Two interesting tidbits in the hedge fund world we've seen recently. Firstly, Bloomberg is out reporting that Citadel is looking to open up its $2 billion Tactical Trading Fund to investors again, in hopes of raising around $500 million in capital. The fund is up 40+% this year and will aim to purchase the stocks currently held in Citadel's 2 main funds, Wellington and Kensington. Those two funds are down considerably this year, which we noted in our November hedge fund performance numbers update.
Secondly, notable short-seller and hedge fund manager Bill Fleckenstein will be closing his short only hedge fund. Taken from Todd Sullivan's Value plays, Bill writes,
"After considerable thought and deliberation I have decided to make a major change in my life: I am going to close my hedge fund. I have several reasons for no longer wishing to run a short-only fund as I have for the past 12 years. First, my original reason for starting the fund was because of developments I saw occurring in the late 1990s that I wanted no part of. I felt that Greenspan was fomenting an environment that would lead to disaster, as consultants, financial advisors, and the public at large were losing all respect for risk. Of course, the reckless behavior carried far higher and lasted much, much longer than I ever imagined it could. However, the recent carnage in the stock market, real estate market and the financial system (as well as the job losses) has washed away those excesses to a large degree and it has violently demonstrated the risks associated with investing.

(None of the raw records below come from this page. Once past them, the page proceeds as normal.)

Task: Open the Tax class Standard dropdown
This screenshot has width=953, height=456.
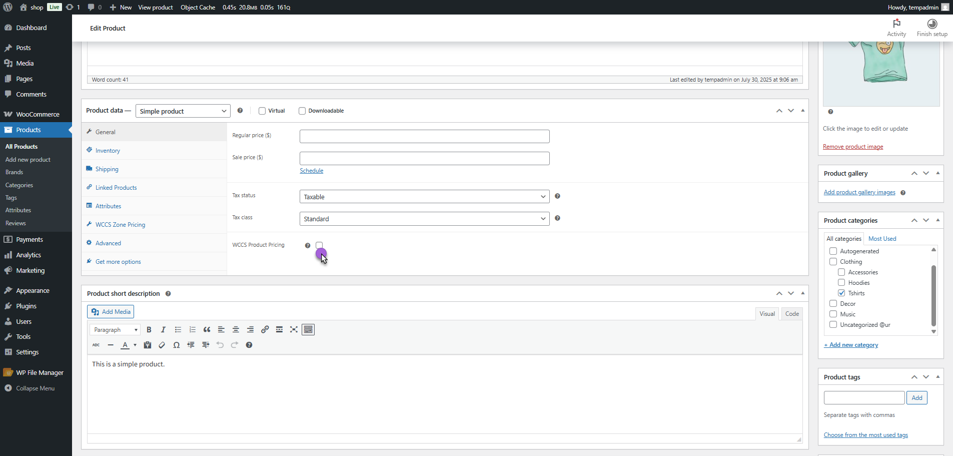Action: [x=424, y=219]
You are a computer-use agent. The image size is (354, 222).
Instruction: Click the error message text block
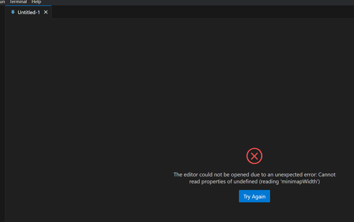254,178
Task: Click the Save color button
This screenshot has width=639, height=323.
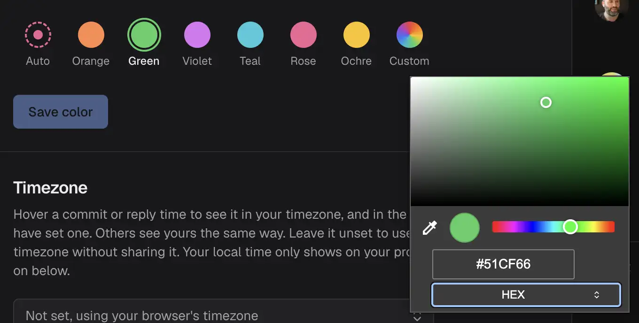Action: coord(61,112)
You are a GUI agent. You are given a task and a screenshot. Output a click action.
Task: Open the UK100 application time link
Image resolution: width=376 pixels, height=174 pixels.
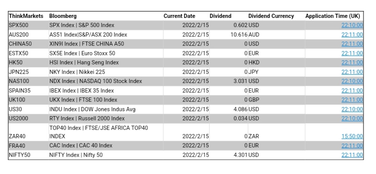point(352,100)
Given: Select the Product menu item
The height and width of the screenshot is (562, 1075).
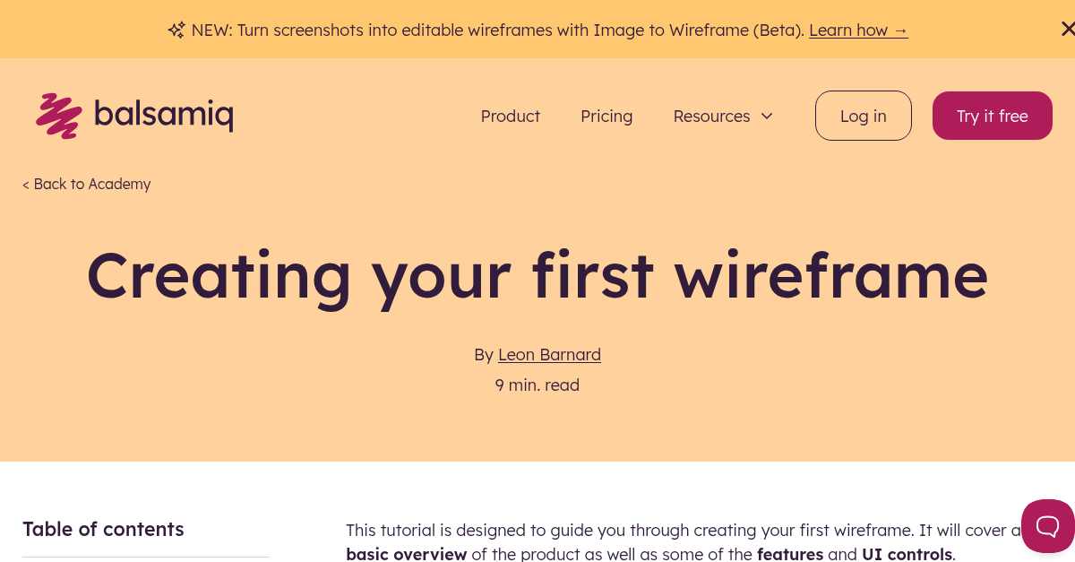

A future goal of mine, when I set up the fund in 1996 -- as I attempted to step aside from the madness -- was to return to the long side of the business at some point in time when I felt that investors had become more rational regarding risk and stocks offered a more favorable risk/reward proposition. I considered this option very briefly in 2002 after the stock bubble imploded, but the cleansing process was postponed due to the burgeoning real-estate bubble.
Second, though I think that the stock market still has unfinished business on the downside, I believe that 2009 is the year to prepare for a return to managing money in a more balanced fashion, with longs (and some shorts), as there are currently plenty of interesting ideas that appear to offer a margin of safety. On the flipside, compelling opportunities on the short side are not as abundant as they were just a few months ago (though there still are plenty.)"
Such words and actions could provide reason for investors to get a little bit bullish. After all, if a noted short seller is switching teams, he's got to be intrigued by something, right?